Hopf-type hypersurfaces on Hermite-like manifolds
Mehmet Gulbahar
TL;DR
This work extends Hopf hypersurface theory to Hermite-like statistical manifolds by introducing dual shape operators $A_N$ and $A_N^{\ast}$ and formulating Hopf conditions through Gauss/Weingarten relations. It analyzes concurrent and geodesic vector fields, derives the 1-form $\theta$, and develops curvature relations for tangential hypersurfaces, including explicit expressions for the Riemann curvature tensors $R$ and $R^{\*}$ in the Kaehler-like statistical setting with constant holomorphic curvature $c$. The results reveal how assumptions like $\nabla_X\varphi=0$ constrain the ambient geometry, sometimes forcing $c=0$ or yielding statistical complex space forms, and provide curvature-inequality criteria with sharp equality cases.
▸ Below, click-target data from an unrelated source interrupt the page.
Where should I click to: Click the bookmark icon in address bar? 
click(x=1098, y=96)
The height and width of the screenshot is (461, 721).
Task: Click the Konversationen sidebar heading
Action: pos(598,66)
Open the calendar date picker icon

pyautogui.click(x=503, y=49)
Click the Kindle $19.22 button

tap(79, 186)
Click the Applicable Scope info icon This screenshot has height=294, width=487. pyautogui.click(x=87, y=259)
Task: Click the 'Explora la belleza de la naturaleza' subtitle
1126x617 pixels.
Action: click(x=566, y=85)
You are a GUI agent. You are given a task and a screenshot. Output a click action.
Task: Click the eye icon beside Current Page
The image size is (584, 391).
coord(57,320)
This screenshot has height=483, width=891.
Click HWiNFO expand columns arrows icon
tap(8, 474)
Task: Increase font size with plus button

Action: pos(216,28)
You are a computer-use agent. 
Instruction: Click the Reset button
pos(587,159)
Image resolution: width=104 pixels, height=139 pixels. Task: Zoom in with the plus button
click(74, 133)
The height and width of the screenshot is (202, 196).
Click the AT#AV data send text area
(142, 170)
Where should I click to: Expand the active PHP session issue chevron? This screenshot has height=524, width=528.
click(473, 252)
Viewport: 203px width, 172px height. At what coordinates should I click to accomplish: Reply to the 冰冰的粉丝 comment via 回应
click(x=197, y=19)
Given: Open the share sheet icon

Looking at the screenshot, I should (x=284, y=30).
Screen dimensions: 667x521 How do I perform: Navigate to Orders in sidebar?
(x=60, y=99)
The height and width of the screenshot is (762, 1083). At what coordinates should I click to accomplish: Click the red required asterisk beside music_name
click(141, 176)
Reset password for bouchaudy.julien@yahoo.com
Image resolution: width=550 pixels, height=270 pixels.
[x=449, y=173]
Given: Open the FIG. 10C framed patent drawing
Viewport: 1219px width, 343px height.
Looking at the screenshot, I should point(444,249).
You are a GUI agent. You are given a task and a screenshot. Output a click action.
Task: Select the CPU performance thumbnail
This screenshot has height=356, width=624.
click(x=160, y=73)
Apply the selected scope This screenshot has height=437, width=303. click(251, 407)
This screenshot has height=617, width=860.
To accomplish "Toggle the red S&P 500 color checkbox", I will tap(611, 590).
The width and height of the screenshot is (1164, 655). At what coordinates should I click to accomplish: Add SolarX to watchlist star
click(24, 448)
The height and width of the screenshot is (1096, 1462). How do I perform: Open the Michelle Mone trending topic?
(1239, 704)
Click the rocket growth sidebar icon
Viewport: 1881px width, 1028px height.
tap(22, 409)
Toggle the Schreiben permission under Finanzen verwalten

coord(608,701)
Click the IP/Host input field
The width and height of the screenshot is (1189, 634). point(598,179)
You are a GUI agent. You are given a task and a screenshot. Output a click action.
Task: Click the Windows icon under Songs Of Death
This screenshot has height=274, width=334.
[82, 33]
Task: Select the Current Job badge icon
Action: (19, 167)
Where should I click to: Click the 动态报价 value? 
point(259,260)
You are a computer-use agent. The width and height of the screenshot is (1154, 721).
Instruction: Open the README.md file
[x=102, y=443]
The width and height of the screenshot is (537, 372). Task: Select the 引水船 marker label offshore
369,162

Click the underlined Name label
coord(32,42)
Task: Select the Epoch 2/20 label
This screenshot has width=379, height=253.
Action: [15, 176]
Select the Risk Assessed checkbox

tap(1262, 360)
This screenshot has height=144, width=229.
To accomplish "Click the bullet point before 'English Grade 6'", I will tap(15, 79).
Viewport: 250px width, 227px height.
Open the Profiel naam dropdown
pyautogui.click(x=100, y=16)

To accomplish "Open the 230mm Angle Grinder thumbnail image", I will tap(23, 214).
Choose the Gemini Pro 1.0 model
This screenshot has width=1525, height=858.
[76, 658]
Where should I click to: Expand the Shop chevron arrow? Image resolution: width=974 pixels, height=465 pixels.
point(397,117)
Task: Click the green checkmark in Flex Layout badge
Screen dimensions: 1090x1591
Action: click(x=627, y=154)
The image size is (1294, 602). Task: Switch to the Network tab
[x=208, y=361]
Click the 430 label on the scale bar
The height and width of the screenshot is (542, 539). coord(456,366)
Collectively, the paper broadens classical Hopf hypersurface geometry to Hermite-like statistics and clarifies how two intertwining connections shape curvature, geodesic behavior, and invariants.
Abstract
The object of this paper is to introduce new classes of hypersurfaces of almost product-like statistical manifolds. The main properties and relations on $K-$para contact, para cosymplectic, para Sasakian and conformal hypersurfaces are obtained. Some examples of these hypersurfaces are presented.